> _Exercise aim_
Please format everything from the line containing "Click the copy" down to the line containing "Action: pos(814,477)", both included, as a JSON list of strings with one string per line, leaving out blank lines.

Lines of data
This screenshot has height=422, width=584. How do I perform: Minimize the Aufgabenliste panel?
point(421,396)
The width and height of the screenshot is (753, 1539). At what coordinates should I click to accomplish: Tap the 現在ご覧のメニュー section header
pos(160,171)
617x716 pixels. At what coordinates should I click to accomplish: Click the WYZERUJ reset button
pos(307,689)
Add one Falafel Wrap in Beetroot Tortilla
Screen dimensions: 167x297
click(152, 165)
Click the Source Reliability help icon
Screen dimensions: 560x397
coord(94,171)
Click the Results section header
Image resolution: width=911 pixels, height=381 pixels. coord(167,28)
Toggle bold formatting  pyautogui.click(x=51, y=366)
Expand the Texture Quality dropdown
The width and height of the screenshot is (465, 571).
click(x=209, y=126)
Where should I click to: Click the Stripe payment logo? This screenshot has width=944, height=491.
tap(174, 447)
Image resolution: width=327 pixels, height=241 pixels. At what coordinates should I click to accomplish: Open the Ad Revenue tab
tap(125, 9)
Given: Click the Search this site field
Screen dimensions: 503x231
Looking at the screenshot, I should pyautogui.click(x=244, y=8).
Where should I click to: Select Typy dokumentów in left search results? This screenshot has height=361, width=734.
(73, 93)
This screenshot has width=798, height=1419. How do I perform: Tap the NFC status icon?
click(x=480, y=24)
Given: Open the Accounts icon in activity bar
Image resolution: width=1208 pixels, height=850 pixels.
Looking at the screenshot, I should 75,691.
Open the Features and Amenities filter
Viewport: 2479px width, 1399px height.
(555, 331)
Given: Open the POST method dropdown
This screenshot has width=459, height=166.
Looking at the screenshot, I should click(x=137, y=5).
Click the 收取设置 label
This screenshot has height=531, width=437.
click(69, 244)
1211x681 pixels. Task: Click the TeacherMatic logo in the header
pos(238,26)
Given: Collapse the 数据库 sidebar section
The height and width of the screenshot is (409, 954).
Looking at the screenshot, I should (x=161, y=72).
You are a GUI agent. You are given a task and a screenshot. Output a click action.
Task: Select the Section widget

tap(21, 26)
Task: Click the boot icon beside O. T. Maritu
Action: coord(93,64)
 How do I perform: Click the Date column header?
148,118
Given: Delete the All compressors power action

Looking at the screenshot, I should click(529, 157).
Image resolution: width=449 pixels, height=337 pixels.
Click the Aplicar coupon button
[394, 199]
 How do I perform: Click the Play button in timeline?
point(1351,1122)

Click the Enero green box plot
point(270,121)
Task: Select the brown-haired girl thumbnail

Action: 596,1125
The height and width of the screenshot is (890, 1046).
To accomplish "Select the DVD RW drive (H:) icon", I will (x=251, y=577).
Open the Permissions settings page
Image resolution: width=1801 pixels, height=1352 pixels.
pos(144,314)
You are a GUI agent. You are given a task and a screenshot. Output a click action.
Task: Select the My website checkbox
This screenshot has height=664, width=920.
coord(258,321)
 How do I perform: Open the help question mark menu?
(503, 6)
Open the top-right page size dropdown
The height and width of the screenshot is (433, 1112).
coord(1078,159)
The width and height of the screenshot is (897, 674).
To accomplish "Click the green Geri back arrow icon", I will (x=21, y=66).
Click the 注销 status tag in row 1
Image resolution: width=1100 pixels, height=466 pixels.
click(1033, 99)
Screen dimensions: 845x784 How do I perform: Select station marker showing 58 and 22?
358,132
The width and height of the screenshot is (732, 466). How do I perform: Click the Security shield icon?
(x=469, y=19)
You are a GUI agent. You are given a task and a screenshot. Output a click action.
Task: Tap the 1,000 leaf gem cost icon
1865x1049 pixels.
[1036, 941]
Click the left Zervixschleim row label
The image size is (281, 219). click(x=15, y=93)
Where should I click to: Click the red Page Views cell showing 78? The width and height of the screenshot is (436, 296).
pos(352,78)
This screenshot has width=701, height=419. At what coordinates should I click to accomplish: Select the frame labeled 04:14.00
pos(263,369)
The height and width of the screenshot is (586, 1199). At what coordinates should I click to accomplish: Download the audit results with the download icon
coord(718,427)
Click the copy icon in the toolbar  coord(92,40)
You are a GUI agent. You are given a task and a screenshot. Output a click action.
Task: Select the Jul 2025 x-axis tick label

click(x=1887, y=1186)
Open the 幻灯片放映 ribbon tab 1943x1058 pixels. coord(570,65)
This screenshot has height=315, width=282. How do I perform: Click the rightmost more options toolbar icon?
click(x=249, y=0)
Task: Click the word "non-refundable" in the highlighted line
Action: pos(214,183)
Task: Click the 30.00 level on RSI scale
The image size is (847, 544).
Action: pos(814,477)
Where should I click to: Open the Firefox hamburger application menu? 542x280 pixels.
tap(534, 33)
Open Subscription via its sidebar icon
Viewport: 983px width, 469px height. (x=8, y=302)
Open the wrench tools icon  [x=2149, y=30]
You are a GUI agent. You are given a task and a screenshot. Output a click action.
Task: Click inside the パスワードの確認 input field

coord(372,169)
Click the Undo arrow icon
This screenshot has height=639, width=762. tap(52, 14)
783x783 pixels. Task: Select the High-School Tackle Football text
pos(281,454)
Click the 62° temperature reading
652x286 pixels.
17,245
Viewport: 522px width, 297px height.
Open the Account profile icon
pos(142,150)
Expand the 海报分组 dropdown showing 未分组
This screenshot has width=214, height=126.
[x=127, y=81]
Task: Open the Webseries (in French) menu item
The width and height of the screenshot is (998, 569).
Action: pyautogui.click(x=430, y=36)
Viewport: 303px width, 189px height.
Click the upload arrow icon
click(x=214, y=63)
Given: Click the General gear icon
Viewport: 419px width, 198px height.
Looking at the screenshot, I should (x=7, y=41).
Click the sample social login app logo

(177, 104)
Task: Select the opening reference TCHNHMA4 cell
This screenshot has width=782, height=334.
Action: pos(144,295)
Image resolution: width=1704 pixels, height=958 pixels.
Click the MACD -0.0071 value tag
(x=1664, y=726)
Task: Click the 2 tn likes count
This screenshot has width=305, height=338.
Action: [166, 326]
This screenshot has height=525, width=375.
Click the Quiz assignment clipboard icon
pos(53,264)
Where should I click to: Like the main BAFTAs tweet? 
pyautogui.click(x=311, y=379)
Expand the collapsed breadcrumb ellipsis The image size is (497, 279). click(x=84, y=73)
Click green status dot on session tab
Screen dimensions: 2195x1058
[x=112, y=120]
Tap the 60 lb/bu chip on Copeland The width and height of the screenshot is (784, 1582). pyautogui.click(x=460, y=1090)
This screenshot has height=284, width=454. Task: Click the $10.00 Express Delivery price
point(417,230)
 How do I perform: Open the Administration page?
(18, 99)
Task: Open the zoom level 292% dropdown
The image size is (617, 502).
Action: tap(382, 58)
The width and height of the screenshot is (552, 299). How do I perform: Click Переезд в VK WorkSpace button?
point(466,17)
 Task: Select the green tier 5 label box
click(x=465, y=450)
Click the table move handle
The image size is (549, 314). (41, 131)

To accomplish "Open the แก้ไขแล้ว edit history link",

> _Written response_
[
  "Click the copy icon in the toolbar  coord(92,40)",
  "You are a GUI agent. You are given a task and a screenshot. Output a click action.",
  "Task: Select the Jul 2025 x-axis tick label",
  "click(x=1887, y=1186)",
  "Open the 幻灯片放映 ribbon tab 1943x1058 pixels. coord(570,65)",
  "This screenshot has height=315, width=282. How do I perform: Click the rightmost more options toolbar icon?",
  "click(x=249, y=0)",
  "Task: Click the word \"non-refundable\" in the highlighted line",
  "Action: pos(214,183)",
  "Task: Click the 30.00 level on RSI scale",
  "The image size is (847, 544).",
  "Action: pos(814,477)"
]